Look at product design. Successful products are usable and they look good. Why not on the web?
I am a Sarah Horton groupie so my comments will be skewed:-) The reason I’m a SH groupie and member of her fan club is that her designs are quiet oases of information in a wildly assaultive graphics environment. I remember seeing the very first picture “broadcast” on the Web and I think graphics on the Web has gone downhill from there. If you want to experience the first picture on the Web go here:
I’m also a fan of Lynda Weinman
and her sense of style. Content is queen. In education we have a charge to make our sites as accessible as possible and that’s what we’re in the process of doing now where I work. The new design is not up yet but we’re visiting with constituent groups now and changing things by request. Most of the comments we’ve gotten from people revolve around how data is collected and disseminated, how it’s organized and presented, and how they can take part in the process. Very little of the discussion has centered around “design” although our new look is clean and less of a poke in the eye and so a few people have commented that it is boring. Tant pis.
Our process has been very organic. Design grew around accessiblity, information architecture was poured into that idea, people have made requests or suggestions, we’ve improved on our work, and we’ll have something everyone can live with that meets our needs very well. I highly recommend using accessiblity as a starting point and using a no-compromise point of view vis-a-vis design and I think you’ll arrive at the spot we’re in now, about to launch a newly created Web environment that is both elegant and extremely useful.

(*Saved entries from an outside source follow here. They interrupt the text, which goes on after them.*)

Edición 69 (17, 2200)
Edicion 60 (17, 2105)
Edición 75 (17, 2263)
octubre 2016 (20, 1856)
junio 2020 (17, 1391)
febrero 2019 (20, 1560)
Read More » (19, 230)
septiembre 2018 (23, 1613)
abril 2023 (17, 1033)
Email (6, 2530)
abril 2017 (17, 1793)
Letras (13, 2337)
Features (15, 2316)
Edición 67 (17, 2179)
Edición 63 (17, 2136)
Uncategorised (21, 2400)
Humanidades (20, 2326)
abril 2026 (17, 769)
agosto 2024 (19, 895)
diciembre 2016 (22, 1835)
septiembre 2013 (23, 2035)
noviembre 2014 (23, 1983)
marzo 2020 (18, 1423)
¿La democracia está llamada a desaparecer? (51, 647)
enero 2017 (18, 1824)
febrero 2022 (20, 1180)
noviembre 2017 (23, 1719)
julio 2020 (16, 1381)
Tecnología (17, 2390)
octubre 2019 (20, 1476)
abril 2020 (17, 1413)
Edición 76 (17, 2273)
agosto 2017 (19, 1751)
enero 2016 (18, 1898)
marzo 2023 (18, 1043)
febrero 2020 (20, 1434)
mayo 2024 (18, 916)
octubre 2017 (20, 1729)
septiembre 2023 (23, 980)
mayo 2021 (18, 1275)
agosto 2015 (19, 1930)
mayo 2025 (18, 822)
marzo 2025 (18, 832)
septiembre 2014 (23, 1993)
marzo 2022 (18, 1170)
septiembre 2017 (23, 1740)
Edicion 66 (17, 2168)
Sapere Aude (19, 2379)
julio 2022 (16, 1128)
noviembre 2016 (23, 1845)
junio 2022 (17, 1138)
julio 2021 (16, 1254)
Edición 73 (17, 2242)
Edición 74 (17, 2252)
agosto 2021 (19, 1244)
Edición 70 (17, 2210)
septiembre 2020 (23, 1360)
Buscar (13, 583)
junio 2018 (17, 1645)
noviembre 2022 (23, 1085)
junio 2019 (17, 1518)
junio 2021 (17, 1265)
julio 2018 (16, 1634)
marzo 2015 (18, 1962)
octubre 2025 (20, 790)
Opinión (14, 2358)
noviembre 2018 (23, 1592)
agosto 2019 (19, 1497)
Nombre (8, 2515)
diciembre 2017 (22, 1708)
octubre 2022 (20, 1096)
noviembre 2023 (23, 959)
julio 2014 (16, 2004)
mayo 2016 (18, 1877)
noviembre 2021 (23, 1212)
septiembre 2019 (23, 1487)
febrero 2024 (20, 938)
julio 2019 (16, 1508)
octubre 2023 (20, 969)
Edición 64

The experience of the web is different for everybody. For a person impaired in any of its physical or mental capabilities is different than for a person that is not. The experience is also different depending of the culture you belong, your level of education, your age, gender, etc. The “ugly” japanese sites may be beautiful for a japanese.
I work in Africa and I’ve found that to the designers I train a design full of white space produce on them “terror vacui”, since the culture is full of color, patterns, usually cluttered and beautiful, but which don’t follow westernish aesthetics at all. Apart from the aesthetics as well, of course, goals, objectives, accesibility, bandwith, operating systems and so on have to be considered before even start to draft. (See the checklist of Sarah’s co-authored book).
I am just doing this remark because the experience of the web is quite unique and particular for everybody and that is something that as web designers we have to constantly have present. And I am saying web designers not graphical designers, which is also a discussion that has gone on in other parts of this site (regarding IA and graphical design) and others.
I believe that the book that Sarah co-authors somehow gave a structured push to the web design as a new profession (!?)… I want to say thanks for the book. I use it as the primary reading for the designers I train here that usually understand they own profession as an artistic one over a communicational one. It is very useful to structure and set a state of mind to understand how to approach the projects that we have to endeavour.
Certainly was a starting point for me to get into the web with a different state of mind coming from desktop publishing. Critical was to understand the medium, a medium quite difficult to embrace totally since is changing so fast and constantly, providing broader and more fulfilling experiences than just purchase an item or gather information from a corporate portal. So, the bit of understanding the media is quite complex and has to go on constantly. Not only understand how it works but also how is affecting all of us…
I think that is how I understand this article… That we have more on our hands as web designers than beauty just for the sake of it. That there is a responsibility in what we do. It is also an article for the ones that are not designers and don’t understand our role as professionals, and for the ones that are moving from desktop publishing to the web as designers.
I’d like to agree with Brian on this issue.